● **Given problem**
Which lines in the items below contain the word "perform"? Return every one of those lines in full, treating uppercase and lowercase letters as different.

(Collected data entries)
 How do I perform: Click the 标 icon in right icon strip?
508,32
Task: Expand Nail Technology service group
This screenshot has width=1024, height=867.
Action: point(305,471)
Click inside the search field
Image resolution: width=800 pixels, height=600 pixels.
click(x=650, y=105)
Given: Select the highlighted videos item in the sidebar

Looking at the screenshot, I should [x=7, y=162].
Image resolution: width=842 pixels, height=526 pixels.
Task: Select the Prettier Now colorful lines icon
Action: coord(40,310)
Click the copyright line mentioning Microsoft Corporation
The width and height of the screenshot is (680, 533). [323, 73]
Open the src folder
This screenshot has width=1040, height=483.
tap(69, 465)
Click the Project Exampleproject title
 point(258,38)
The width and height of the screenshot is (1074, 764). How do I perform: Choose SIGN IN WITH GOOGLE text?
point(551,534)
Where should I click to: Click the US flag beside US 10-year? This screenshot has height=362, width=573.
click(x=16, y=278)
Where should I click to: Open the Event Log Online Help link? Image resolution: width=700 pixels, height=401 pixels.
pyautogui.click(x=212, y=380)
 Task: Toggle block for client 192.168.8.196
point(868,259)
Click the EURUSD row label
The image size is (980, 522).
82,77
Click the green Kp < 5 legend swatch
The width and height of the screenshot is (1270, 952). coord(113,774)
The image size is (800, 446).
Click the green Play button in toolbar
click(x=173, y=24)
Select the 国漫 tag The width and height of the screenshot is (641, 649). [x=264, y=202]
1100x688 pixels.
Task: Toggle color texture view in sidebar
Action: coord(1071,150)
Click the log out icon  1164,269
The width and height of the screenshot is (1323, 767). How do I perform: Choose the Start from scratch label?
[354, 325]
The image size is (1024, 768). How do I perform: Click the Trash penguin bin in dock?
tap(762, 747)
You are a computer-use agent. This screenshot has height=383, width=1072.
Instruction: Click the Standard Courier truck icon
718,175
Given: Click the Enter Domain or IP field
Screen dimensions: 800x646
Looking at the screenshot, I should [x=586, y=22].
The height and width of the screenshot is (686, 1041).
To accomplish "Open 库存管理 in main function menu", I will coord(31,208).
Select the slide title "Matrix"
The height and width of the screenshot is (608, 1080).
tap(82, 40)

● **Task result**
 How do I perform: Click the 标 icon in right icon strip?
The width and height of the screenshot is (1074, 764). How do I perform: Choose SIGN IN WITH GOOGLE text?
The width and height of the screenshot is (1323, 767). How do I perform: Choose the Start from scratch label?
The image size is (1024, 768). How do I perform: Click the Trash penguin bin in dock?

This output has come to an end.